COVID Risks in Children: Should Schools Stay Open?


On Tuesday, the US recorded its deadliest day of the COVID-19 pandemic yet. Over 4,300 Americans died from the respiratory illness or related complications.

As the pandemic rolls on, many people are focused primarily on the toll it takes on the elderly and immunocompromised. However, the disease can be contracted by children, and it can even cause serious illness.

The risk of spread of COVID-19 continues to roll along in spite of efforts to vaccinate the population with newly-approved Pfizer and Moderna vaccines. The vaccine rollout has not been as speedy as health officials had hoped, leading some to warn it could be years before herd immunity is reached at this point. As such, the role that children attending school plays in the community spread of COVID is under scrutiny now.

Can Kids Get COVID?

The science surrounding child cases of COVID is still being studied by researchers. However, what is known is that children can and do get COVID, and can spread it to other children and adults alike. However, the overall danger of being exposed to COVID is being weighed against the damage caused to children by school closures.

There are several competing health interests in play. For one thing, when schools are closed, that puts a strain on the mental health and education of children. Time spent out of school and away from friends has a negative impact on the socialization and learning of young children. Meanwhile, the potential for children to spread COVID within a community is high, as kids are likely to forget about safe social distancing guidelines or disregard mask safety regulations.

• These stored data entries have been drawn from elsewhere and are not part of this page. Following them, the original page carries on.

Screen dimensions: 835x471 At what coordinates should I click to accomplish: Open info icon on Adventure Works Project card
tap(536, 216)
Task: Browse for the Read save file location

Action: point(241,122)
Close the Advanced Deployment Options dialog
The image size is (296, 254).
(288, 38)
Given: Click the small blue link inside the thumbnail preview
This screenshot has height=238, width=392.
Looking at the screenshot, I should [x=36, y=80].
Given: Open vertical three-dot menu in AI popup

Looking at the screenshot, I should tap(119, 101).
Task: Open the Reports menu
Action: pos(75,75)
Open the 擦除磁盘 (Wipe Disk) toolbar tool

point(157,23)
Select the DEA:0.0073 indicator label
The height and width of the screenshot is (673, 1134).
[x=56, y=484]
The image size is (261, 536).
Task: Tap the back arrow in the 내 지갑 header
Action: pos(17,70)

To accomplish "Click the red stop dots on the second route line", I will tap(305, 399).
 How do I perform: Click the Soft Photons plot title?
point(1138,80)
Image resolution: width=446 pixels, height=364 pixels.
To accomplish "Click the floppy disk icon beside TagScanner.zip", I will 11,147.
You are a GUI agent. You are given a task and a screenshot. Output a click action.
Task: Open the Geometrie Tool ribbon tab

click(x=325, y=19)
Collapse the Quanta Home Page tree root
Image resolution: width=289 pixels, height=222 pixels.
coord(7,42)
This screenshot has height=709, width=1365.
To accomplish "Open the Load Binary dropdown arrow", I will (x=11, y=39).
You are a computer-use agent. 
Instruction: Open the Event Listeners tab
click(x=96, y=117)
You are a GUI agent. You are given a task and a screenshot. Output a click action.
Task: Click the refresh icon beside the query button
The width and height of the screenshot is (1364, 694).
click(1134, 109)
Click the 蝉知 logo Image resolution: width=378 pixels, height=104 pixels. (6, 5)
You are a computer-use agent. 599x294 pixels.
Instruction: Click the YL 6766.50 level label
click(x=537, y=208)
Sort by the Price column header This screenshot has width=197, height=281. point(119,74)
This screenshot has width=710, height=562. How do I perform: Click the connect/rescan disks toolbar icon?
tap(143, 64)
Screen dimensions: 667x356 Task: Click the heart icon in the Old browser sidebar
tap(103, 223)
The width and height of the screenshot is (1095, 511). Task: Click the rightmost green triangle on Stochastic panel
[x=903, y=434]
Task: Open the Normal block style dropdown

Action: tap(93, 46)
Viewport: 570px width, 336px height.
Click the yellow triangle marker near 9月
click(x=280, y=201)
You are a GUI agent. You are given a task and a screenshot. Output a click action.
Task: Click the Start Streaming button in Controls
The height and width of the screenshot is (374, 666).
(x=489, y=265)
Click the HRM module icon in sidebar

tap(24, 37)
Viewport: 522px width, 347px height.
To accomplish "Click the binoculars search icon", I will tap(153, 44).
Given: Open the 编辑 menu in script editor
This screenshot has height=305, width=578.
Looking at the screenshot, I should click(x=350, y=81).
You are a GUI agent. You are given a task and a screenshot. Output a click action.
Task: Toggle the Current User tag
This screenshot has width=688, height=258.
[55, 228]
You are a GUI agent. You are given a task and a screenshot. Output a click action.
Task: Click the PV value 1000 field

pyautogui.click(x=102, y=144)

Does Shutting Schools Help?

Some research suggests that school closures could slow the spread of COVID by as much as 20 percent in some communities. One study undertaken by the Swiss Federal Institute of Technology in Zurich showed as much. However, this must be weighed against the negative effects of shutting schools down. On top of the aforementioned mental health and educational damage done by school closures, experts must also consider the daily realities of families with young children.

Children needing to stay home every day puts stress on families. Many parents work during the day, and few are qualified to help educate their own children. By shunting children out of school and back home, this puts stress on families to find childcare or otherwise leave children unsupervised throughout the day while they handle online schoolwork.

At present, there is no good answer. Many health experts are simply hoping that the vaccine rollout speeds up considerably in the coming months to bring the rolling pandemic to a halt. Until then, the thorny question of how much to open schools remains.